つまり、遺言の内容や贈与の事実を知った時点から「1年以内に行動しないと手遅れ」になるのです。
- 相続開始から10年(除斥期間)
相続開始から10年が経過したときも、請求権は消滅します。
この場合は、知っていたかどうかに関係なく、自動的に消滅する絶対的な期限です。
具体例で考える
- 父が2020年に亡くなり、遺言で「全財産を長男に相続させる」と書かれていた。
- 次男が2021年5月に遺言の存在を知った場合。
→ 次男は「遺言の内容を知った時」から1年以内、つまり2022年5月までに遺留分侵害額請求をしなければならない。
→ ただし、たとえ知らなかったとしても2030年(相続から10年)が経てば完全に権利は消滅する。
この条文の背景
相続関係は早期に確定させなければ、いつまでも争いが続いてしまいます。

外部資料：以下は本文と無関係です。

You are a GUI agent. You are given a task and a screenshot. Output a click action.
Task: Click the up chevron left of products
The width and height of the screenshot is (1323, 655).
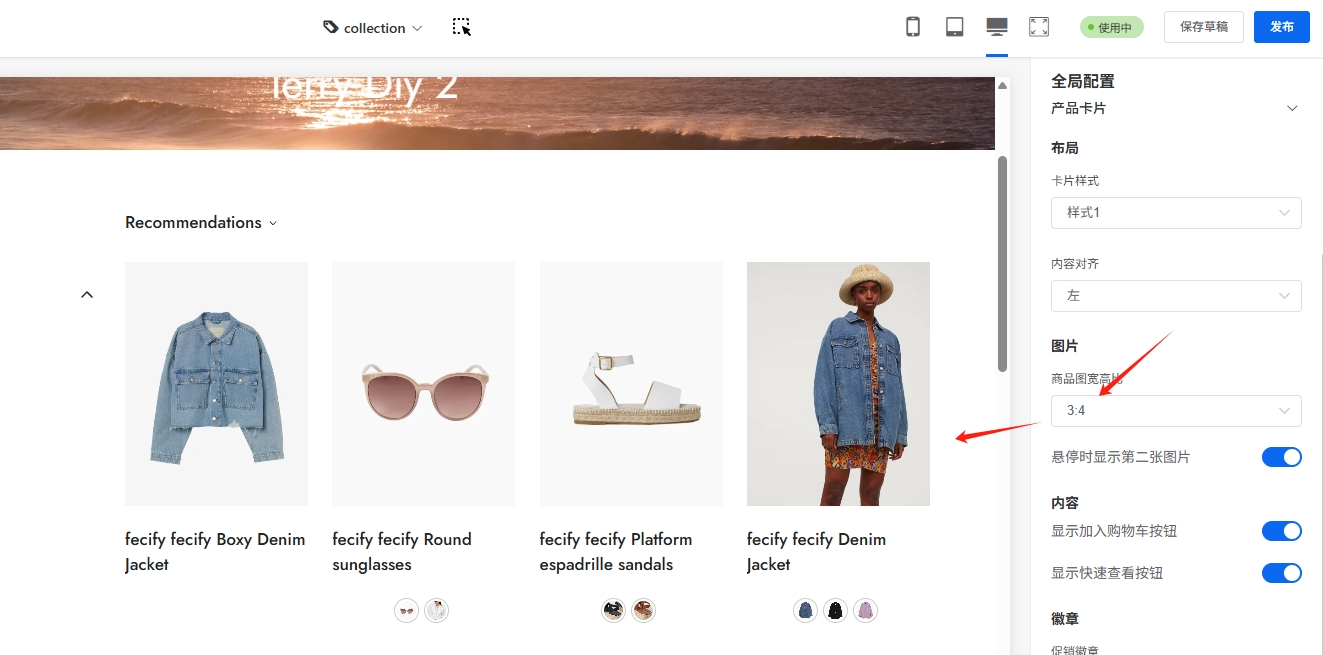(87, 294)
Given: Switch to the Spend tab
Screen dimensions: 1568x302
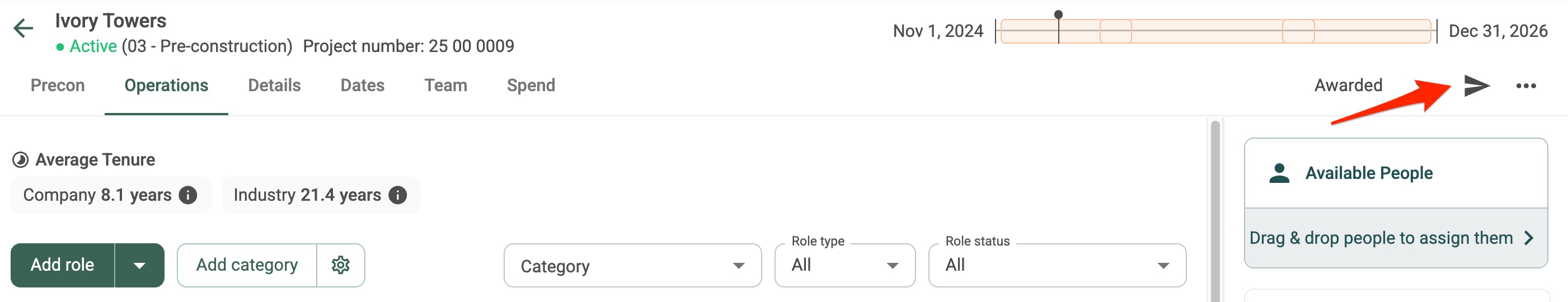Looking at the screenshot, I should click(531, 85).
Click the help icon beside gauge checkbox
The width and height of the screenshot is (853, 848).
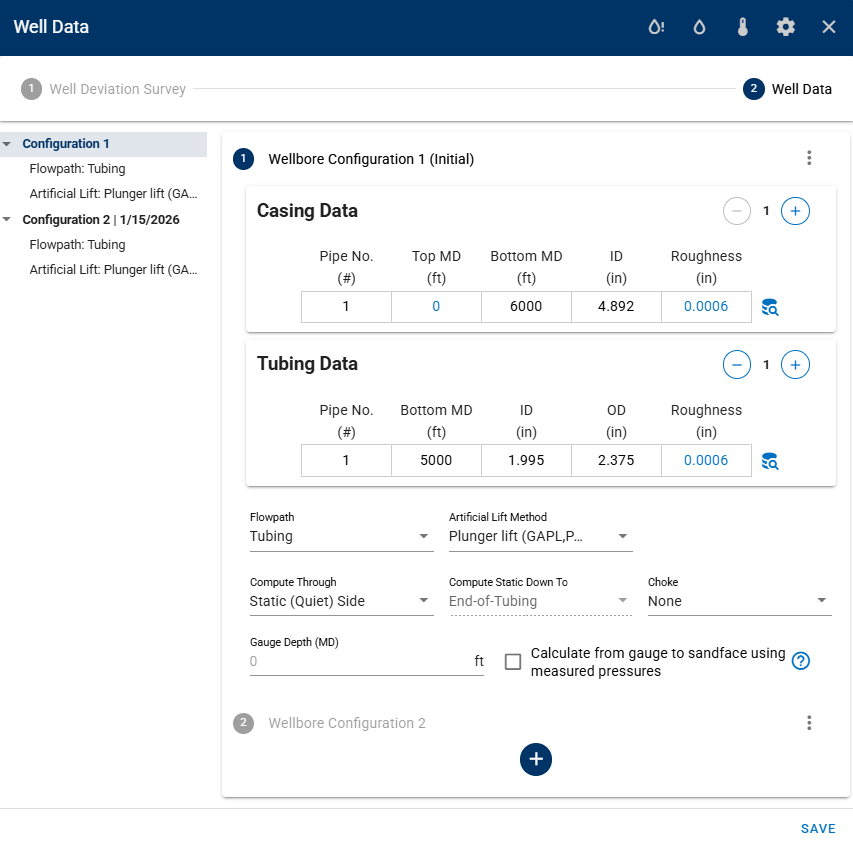(x=800, y=661)
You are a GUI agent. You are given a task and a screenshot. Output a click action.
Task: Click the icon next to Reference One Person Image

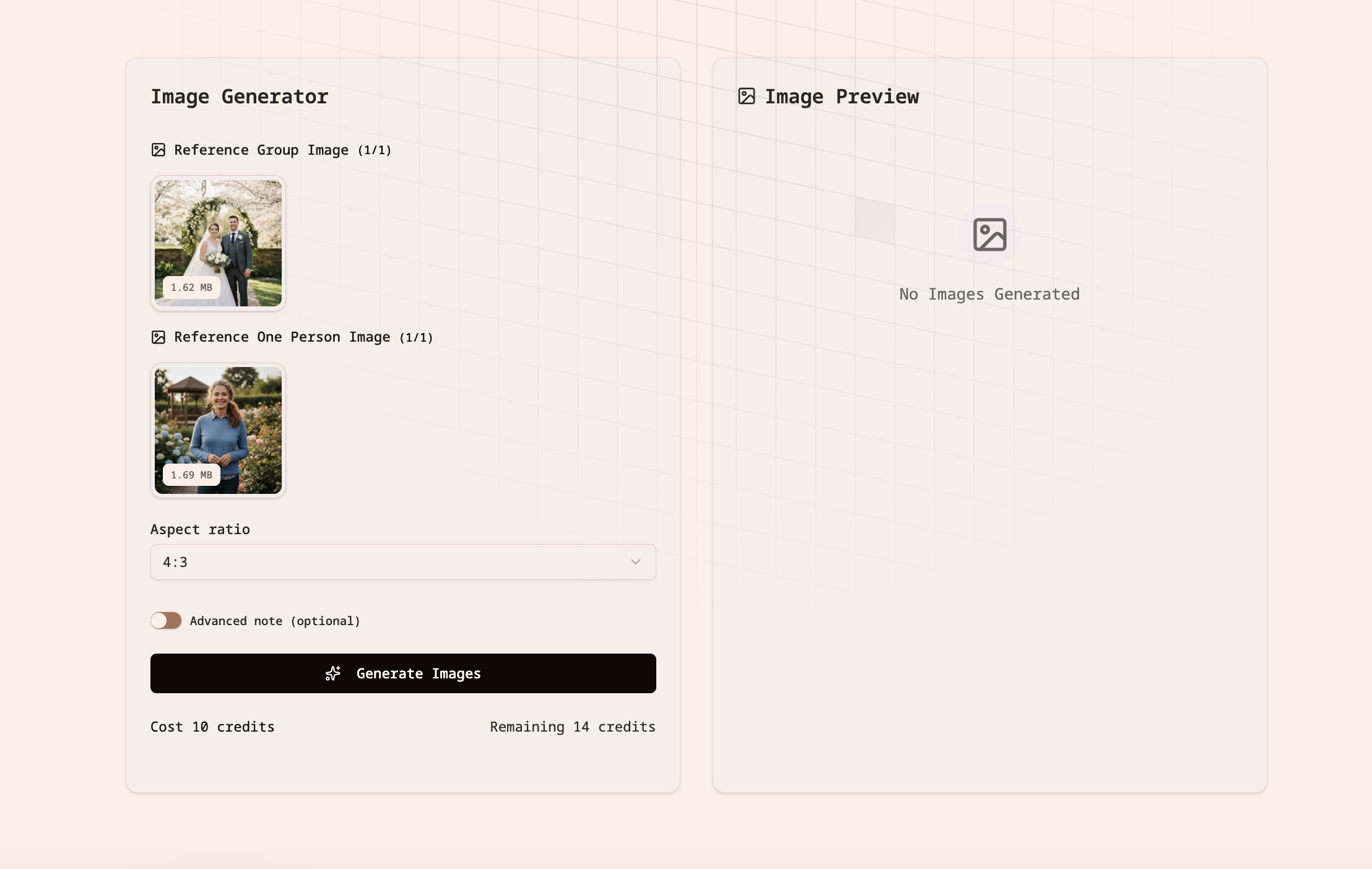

そこで法律は「1年」という短期の時効と、「10年」という長期の除斥期間を設け、遺留分請求を迅速に行わせる仕組みにしています。
ポイントまとめ
- 遺留分侵害額請求は「知ってから1年」「相続開始から10年」のどちらか早い時点で時効消滅
- 知ったかどうかに関係なく、10年を過ぎれば完全に権利は消える
- 相続争いを長期化させないための制度
この条文は、実務でとても重要です。遺留分請求を考えている人にとって「いつからカウントが始まるのか」が争点になることも多く、裁判でもしばしば問題になります。